DIRECTION: Copy the entries below word for word, omitting the pictures.

[Begin TASK INPUT]

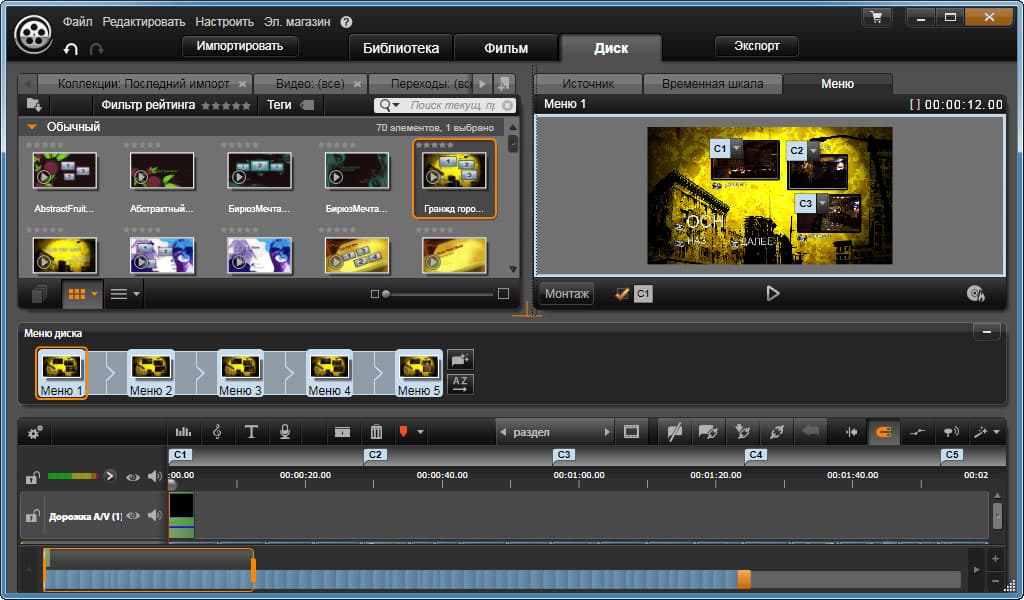Viewport: 1024px width, 600px height.
Task: Click the voice-over microphone icon
Action: coord(285,432)
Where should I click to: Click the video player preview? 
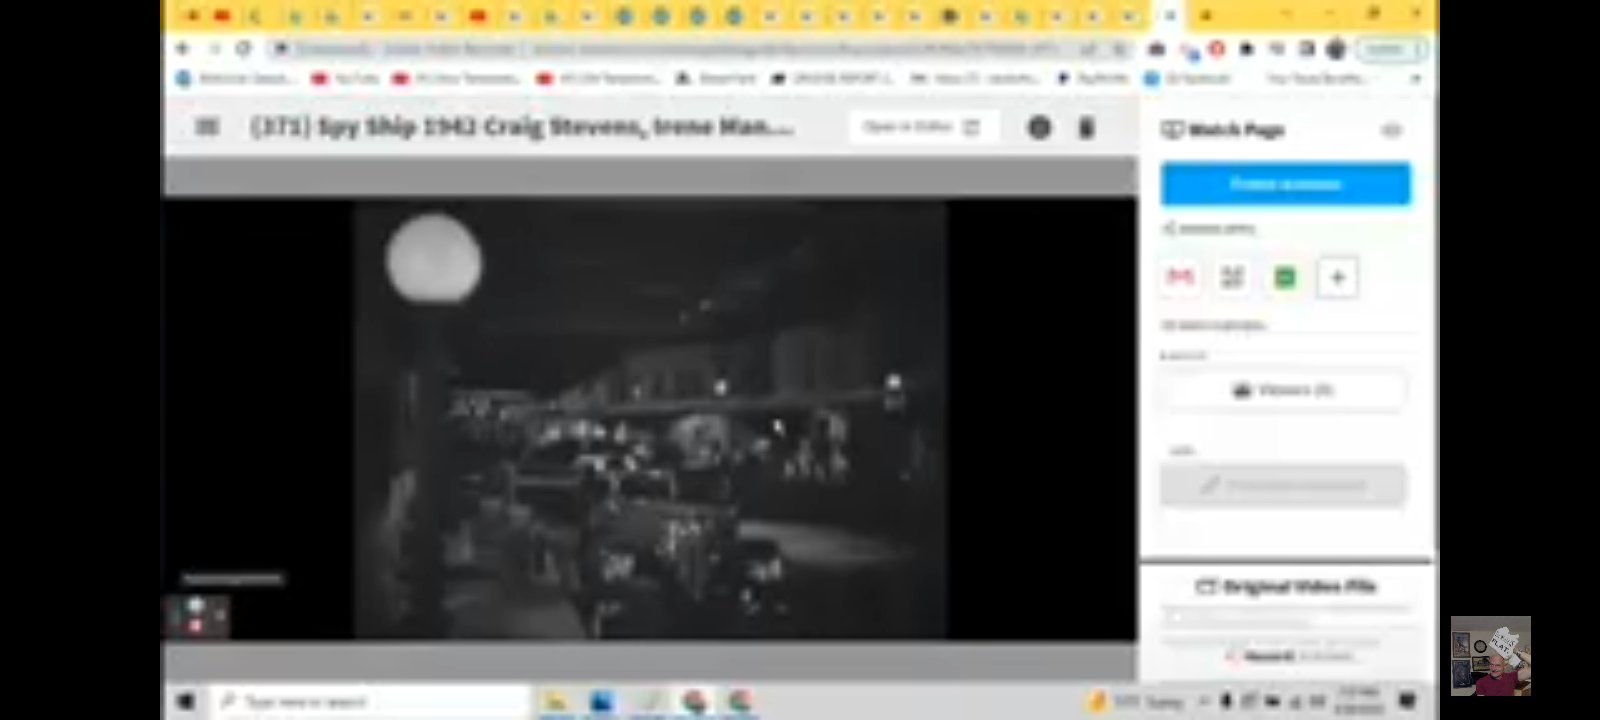(648, 418)
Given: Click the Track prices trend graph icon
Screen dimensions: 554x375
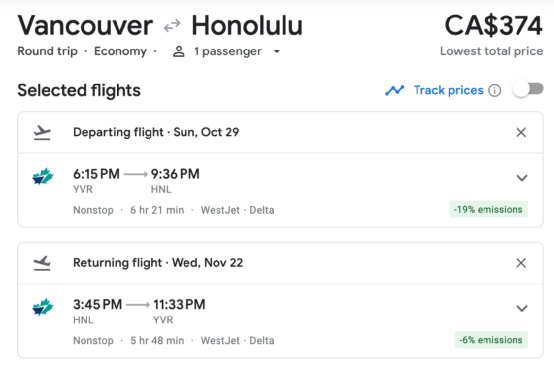Looking at the screenshot, I should (x=395, y=90).
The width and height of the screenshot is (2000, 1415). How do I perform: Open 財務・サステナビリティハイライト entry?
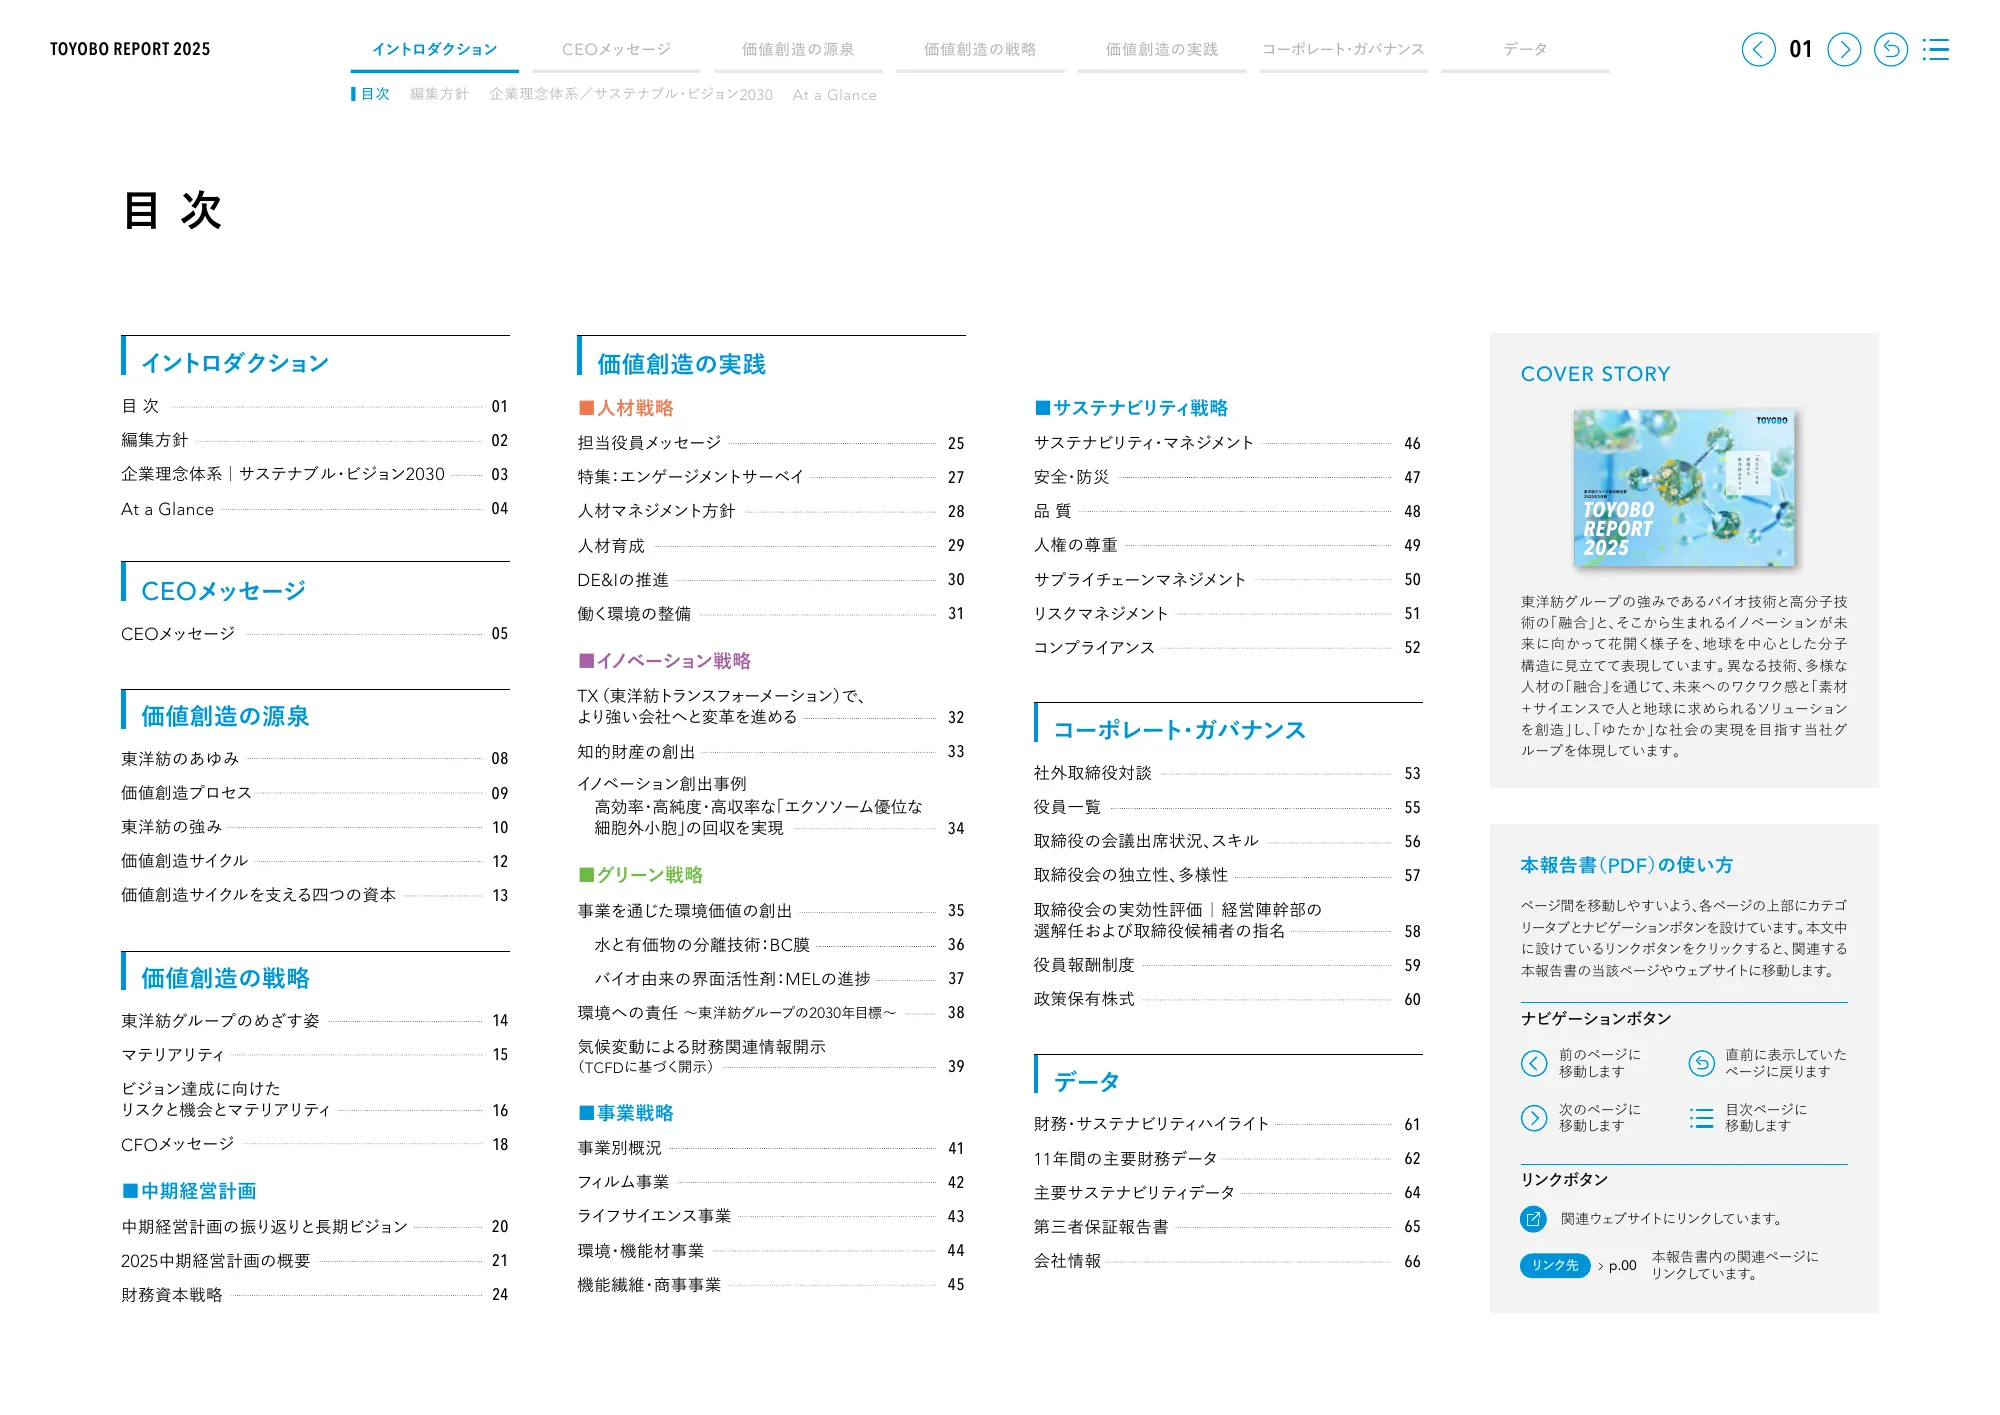[1152, 1124]
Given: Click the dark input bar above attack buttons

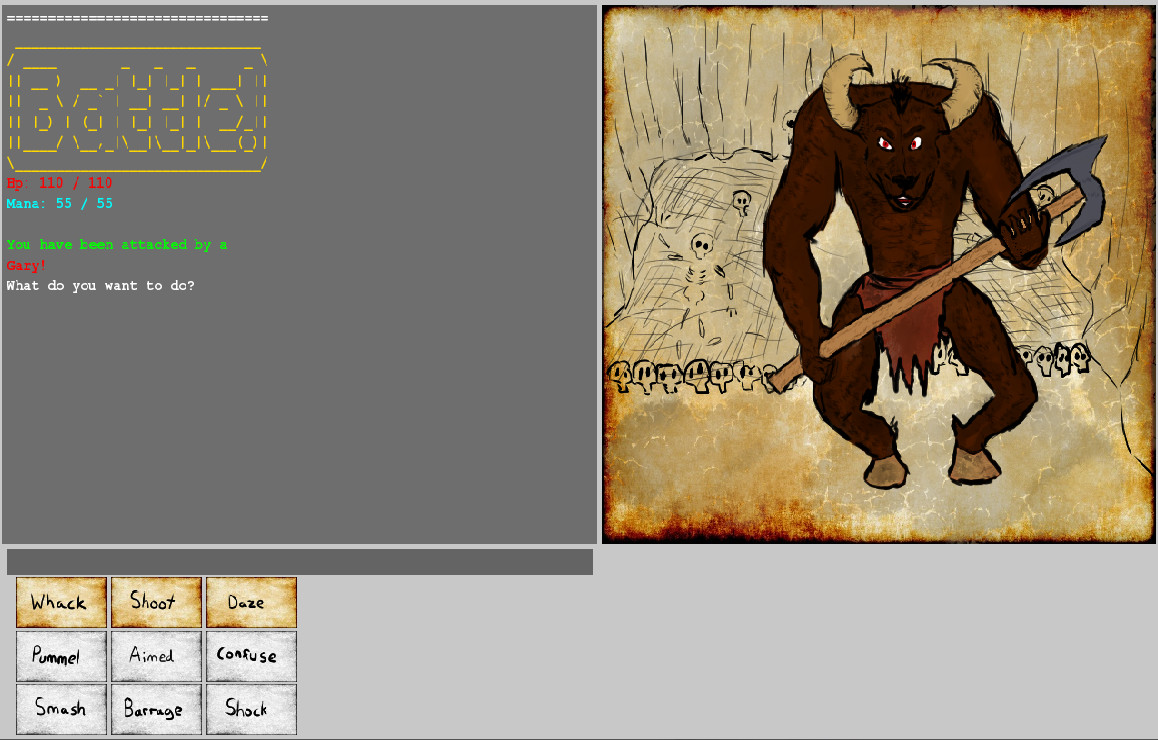Looking at the screenshot, I should point(299,562).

[End TASK INPUT]

COMPLETED EXERCISE:
Viewport: 1024px width, 600px height.
Task: Click the voice-over microphone icon
Action: coord(285,432)
Where should I click to: Click the video player preview? 
(648, 418)
Given: Click the Track prices trend graph icon
Screen dimensions: 554x375
Looking at the screenshot, I should (x=395, y=90).
The width and height of the screenshot is (2000, 1415). How do I perform: Open 財務・サステナビリティハイライト entry?
[1152, 1124]
Given: Click the dark input bar above attack buttons

Looking at the screenshot, I should point(299,562).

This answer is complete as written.